▶ **Exercise description**: Write a continuation of the results passage comparing the TH group with the CAG group, picking up after its final sentence.

▶ **Text for analysis**:
Table 2 shows characteristics of the patients who received coronary artery treatment (52 patients in TH group, and 112 patients in CAG group). Fifty patients were treated with catheter, and 2 patients were treated other methods in the TH group, 109 patients were treated with catheter and 3 patients with other methods in the CAG group. There were 44 males in the TH group, and 96 males in the CAG group, respectively (p = 1). The mean age ± SD (years old) of the TH group was 62.2 ± 11.3, that of the CAG group was 63.1 ± 11.5, respectively (p = 0.652). The median time from arrival to CAG start [± (IQR) (min)] in the TH group was 83.5 ± 65.3, in the CAG group was 69.5 ± 44.8, respectively (p = 0.062). The median time from arrival to reach the target body temperature [± IQR (min)] in the TH group is 147 ± 243.8, in the CAG group is 300 ± 232.3, respectively (p < 0.001). The median time from TH start to reach the target body temperature [± IQR (min)] in the TH group is 120 ± 192, is 180 ± 150 in the CAG group, respectively (p = 0.259). There were 42 (80.8 %) patients with witnessed in the TH group, and 87 (77.7 %) patients with witnessed in the CAG group, respectively (p = 0.9). There were 30 (57.7 %) patients with by-stander CPR in the TH group, and 56 (50.0 %) patients with by-stander CPR in the CAG group, respectively (p = 0.671). There were 35 (67.3 %) patients who were VF/VT in the TH group, and 62 (55.4 %) in VF/VT in the CAG group in the ECG wave form at first, respectively (p = 0.498). There were 10 (19.2 %) patients in VF/VT in the ECG wave form at arrival in the TH group, and there were 20 (17.9 %) patients in the CAG group, respectively (p = 0.835). There were 22 (42.3 %) patients who were treated ECMO in the TH group, and there were 38 (33.9 %) patients who were treated with ECMO in the CAG group, respectively (p = 0.523). There were 31 (59.6 %) patients who were treated with IABP in the TH group, and there were 64 (57.1 %) patients who were treated with IABP in the CAG group, respectively (p = 0.891). There were 3 (5.8 %) patients who were treated with BP in the TH group, and there were 17 (15.2 %) patients who were treated with BP in the CAG group, respectively (p = 0.194).
We could analyze the time from arrival to coronary reperfusion [coronary reperfusion was defined as thrombolysis in myocardial infarction (TIMI) grade 2 or 3] in only 124 patients (TH group: N = 37, CAG group: N = 87). The median time from arrival to coronary reperfusion [± IQR (min)] is 162 ± 73 in the TH group, and 120 ± 69 in the CAG group, respectively (p < 0.001).
Primary outcomes
Figure 2a shows the Kaplan–Meier survival curves of patients in whom TH and CAG with or without coronary artery treatment were done. At 90 days, 42 patients (55.3 %) in the the TH group and 86 patients (59.3 %) in the the CAG group survived. Estimated mean survival day is 52.6 (standard error: 5.8, 95 % confidence interval 41.2–63.9) days in the TH group and estimated mean survival day was 55.3 (standard error: 3.8, 95 % confidence interval 47.8–62.8) days in the CAG group, respectively. Figure 2b shows the Kaplan–Meier survival curves of patients in whom TH and CAG with coronary artery treatment were performed. At 90 days, 29 patients (55.8 %) in the TH group and 64 patients (57.1 %) in the CAG group survive. Estimated mean survival day is 51.6 (standard error: 4.8, 95 % confidence interval 42.2–61.1) days in TH group, and estimated mean survival day is 56.9 (standard error: 3.3, 95 % confidence interval 50.3–63.4) days in the CAG group, respectively. As shown in the two figures, there is no significant difference in 90-day survival between the two groups although it tended to be better in the CAG group than in the TH group.

▶ **Entries provided**:
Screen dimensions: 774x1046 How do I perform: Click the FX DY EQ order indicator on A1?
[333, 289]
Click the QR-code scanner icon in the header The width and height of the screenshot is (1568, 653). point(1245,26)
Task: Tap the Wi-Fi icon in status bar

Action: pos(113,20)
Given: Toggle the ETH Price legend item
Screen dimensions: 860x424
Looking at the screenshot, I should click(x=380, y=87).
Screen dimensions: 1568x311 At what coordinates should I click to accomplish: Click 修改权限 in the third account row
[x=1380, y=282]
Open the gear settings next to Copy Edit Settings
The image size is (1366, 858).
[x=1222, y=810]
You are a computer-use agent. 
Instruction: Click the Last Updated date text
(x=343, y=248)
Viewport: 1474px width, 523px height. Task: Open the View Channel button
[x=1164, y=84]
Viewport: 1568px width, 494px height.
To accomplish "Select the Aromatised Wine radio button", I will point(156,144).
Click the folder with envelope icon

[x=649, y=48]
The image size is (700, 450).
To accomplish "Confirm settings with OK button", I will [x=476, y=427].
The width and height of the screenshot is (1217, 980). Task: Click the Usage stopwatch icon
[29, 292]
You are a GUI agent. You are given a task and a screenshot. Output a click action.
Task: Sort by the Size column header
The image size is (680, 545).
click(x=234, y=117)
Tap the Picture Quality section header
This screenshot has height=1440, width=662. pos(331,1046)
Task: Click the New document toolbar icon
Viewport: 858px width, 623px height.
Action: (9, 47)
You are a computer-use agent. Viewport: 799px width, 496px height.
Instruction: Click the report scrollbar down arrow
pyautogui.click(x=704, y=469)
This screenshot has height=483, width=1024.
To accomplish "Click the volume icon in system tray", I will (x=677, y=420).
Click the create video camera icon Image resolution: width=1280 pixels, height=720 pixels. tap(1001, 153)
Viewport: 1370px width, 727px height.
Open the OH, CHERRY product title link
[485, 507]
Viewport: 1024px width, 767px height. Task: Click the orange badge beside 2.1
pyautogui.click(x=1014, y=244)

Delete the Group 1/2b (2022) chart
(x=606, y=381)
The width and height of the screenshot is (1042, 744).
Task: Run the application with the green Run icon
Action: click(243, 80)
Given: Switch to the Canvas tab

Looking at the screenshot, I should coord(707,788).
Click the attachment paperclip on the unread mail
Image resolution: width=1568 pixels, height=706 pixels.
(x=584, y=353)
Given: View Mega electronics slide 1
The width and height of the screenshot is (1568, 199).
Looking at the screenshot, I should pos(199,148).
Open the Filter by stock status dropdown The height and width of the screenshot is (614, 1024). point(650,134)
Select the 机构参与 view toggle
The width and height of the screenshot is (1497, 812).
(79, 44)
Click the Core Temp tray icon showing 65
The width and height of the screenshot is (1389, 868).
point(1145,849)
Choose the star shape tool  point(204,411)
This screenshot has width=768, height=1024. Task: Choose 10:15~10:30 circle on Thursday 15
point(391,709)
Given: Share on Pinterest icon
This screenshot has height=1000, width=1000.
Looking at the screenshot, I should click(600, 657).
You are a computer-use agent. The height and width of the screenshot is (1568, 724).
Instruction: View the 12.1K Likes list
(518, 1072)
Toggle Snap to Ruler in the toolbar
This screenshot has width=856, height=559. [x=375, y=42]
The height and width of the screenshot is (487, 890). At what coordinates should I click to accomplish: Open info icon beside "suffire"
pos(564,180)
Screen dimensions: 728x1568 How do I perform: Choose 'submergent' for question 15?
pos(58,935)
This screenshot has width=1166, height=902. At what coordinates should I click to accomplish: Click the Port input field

▶ **Output of the exercise**:
Table 3 shows the 90-day neurological prognosis of patients. As shown in Table 3, there is no significant difference in the rate of patients with good neurological prognosis at 90 days between the two groups.
Secondary outcomes
The secondary outcomes are shown in Table 4.
Regardless of the coronary treatment, patients whose CPC are 1 or 2 are 23 (30.3 %) patients in the TH group, and 50 (34.5 %) patients in the CAG group in 30 days, respectively. Complications of hypothermia are seen in 24 (31.6 %) patients in the TH group, and 41 (28.3 %) patients in the CAG group between 90 days, and 3 (3.9 %) died from complications of hypothermia in the TH group, and 5 (3.4 %) were died in the CAG group.
Patients with coronary treatment, patients whose CPC were 1 or 2 are 17 (32.7 %) patients in the TH group, and 32 (28.6 %) patients in the CAG group in 30 days, respectively. The complications of hypothermia are seen in 22 (42.3 %) patients in the TH group, and in 29 (25.9 %) patients in the CAG group between 90 days. Two (3.8 %) died from complications of hypothermia in the TH group, and 3 (2.7 %) died in the CAG group.
There are no significant differences in the rate of good neurological prognosis at 30 days, complications of hypothermia, and death caused by complications of hypothermia between the two groups.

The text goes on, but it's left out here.